Stored records
☆ ☆ ☆

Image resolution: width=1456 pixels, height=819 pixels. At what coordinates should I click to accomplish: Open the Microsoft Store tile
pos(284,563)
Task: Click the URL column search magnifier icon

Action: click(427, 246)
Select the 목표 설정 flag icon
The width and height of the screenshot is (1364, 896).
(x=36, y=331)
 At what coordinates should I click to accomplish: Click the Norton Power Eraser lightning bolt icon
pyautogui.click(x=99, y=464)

☆ ☆ ☆

Task instructions » Return the records exactly, character for character.

Expected answer »
Image resolution: width=1456 pixels, height=819 pixels. At what coordinates should I click to accomplish: Open the Microsoft Store tile
pos(284,563)
Task: Click the URL column search magnifier icon

Action: click(427, 246)
Select the 목표 설정 flag icon
The width and height of the screenshot is (1364, 896).
(x=36, y=331)
 At what coordinates should I click to accomplish: Click the Norton Power Eraser lightning bolt icon
pyautogui.click(x=99, y=464)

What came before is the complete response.